# Interchangability of Negative Carriers??



## aynyc (Feb 17, 2013)

Hello all,

I've been taking both 35mm and medium-format 120 film photos from quite some time.  Since I've gotten tired of having my film digitally processed and printed (on cheap-o digital paper) for a small fortune, I've decided to go old-school and do my own darkroom printing, and I'm a complete amateur when it comes to this.

From my research so far I have a pretty fair understanding of how the enlargers work (I'm gonna go with a color dichroic so I don't have to mess with color filters), that I need to have the appropriate carriers and lenses for each film format, and that the enlarger has to be able to handle at least medium-format (6x6) carriers if I want to print my 120's.

I've found both a Berkey Omega c760 and a Saunders LPL 67d. The Saunders comes with a 50mm lens and carrier for 35mm film and it practically unused, so it's my first choice.  However, while the Berkey doesn't come with a lens, I'm planning on buying an 80mm lens anyway for larger formats.

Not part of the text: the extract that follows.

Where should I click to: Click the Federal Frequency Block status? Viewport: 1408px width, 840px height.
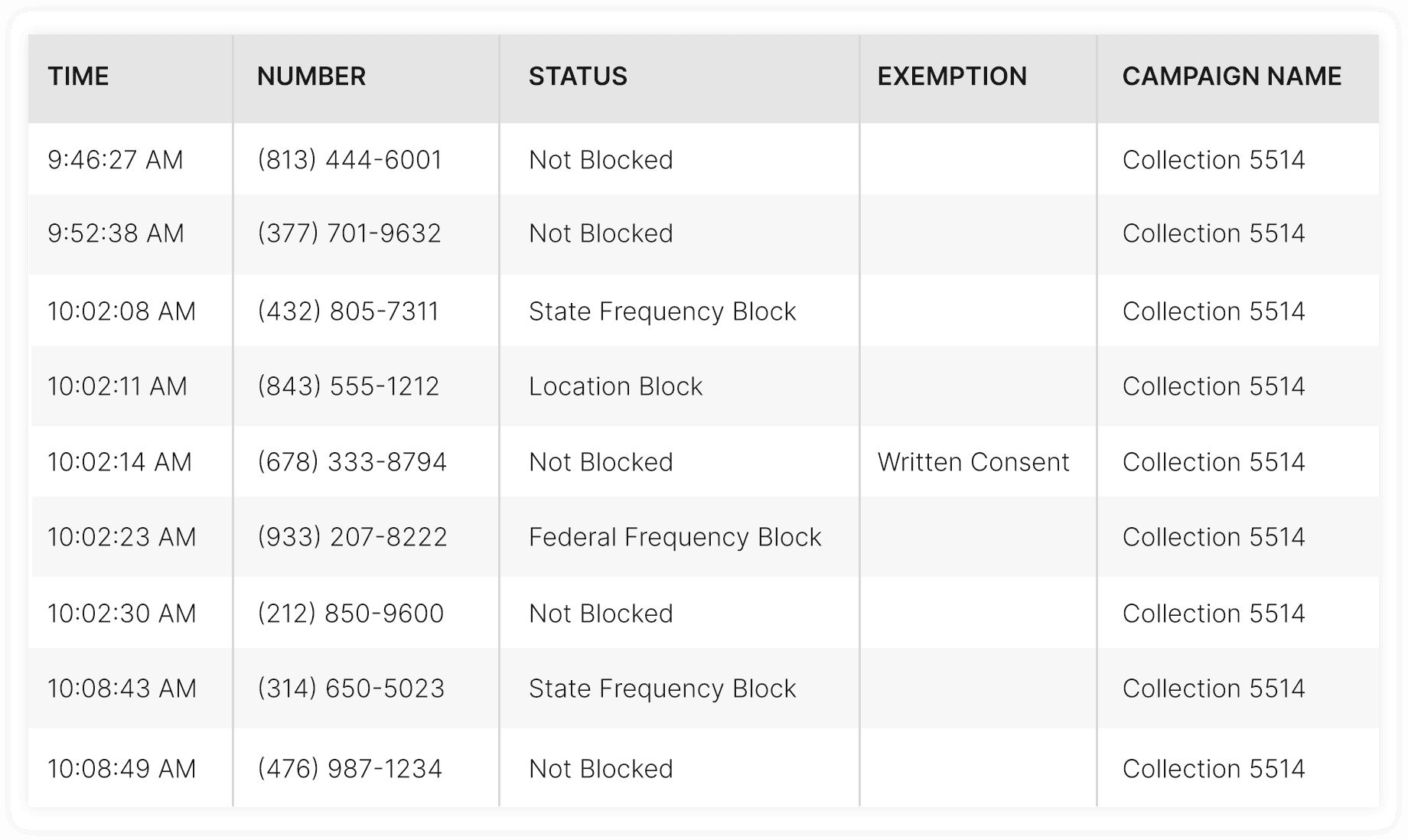675,537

So here's my question:  Either way I'll need to purchase a 6x6 carrier.  I'm finding a lot of carriers that are less expensive for "omegas" while the carriers for "lpl" are much more expensive.  But I've seen that Saunders and Omega are both names of importers for the same enlargers.  So would a 6x6 Omega negative carrier also fit the Saunders?  Or would I be better off buying the omega since the parts available are cheaper?  Or does it just come down to whether the carrier is for a "c-series" or "d-series" regardless of the make?  Sorry if this is actually very simple but after hours of research I'm getting overwhelmed by models and numbers and parts etc..


----------



## BobMarvin (Feb 18, 2013)

Negative carriers are pretty brand, and even model, specific. There may be some compatibility between different models of the same brand (i.e.  Omega "D" carriers will fit any model from D-II through D-5) but often this isn't the case. For example the carriers for my Omega B-8 won't fit a B-22. If you're in the US, Omega and Beseler enlargers and parts are easiest to find.


----------



## vintagesnaps (Feb 18, 2013)

I'm not familiar with the specific enlargers you're looking at; I'd been using a shared darkroom at a local university and don't have my own set up at home (yet). I'm more familiar with the Beselers which have negative carriers for various sizes of film in which just the opening for a frame of film is different. I've seen some for Omegas that fit their enlargers but look similar to the kind I'm familiar with (that hold a specific size film but otherwise are the same overall shape/size to fit in the enlarger.)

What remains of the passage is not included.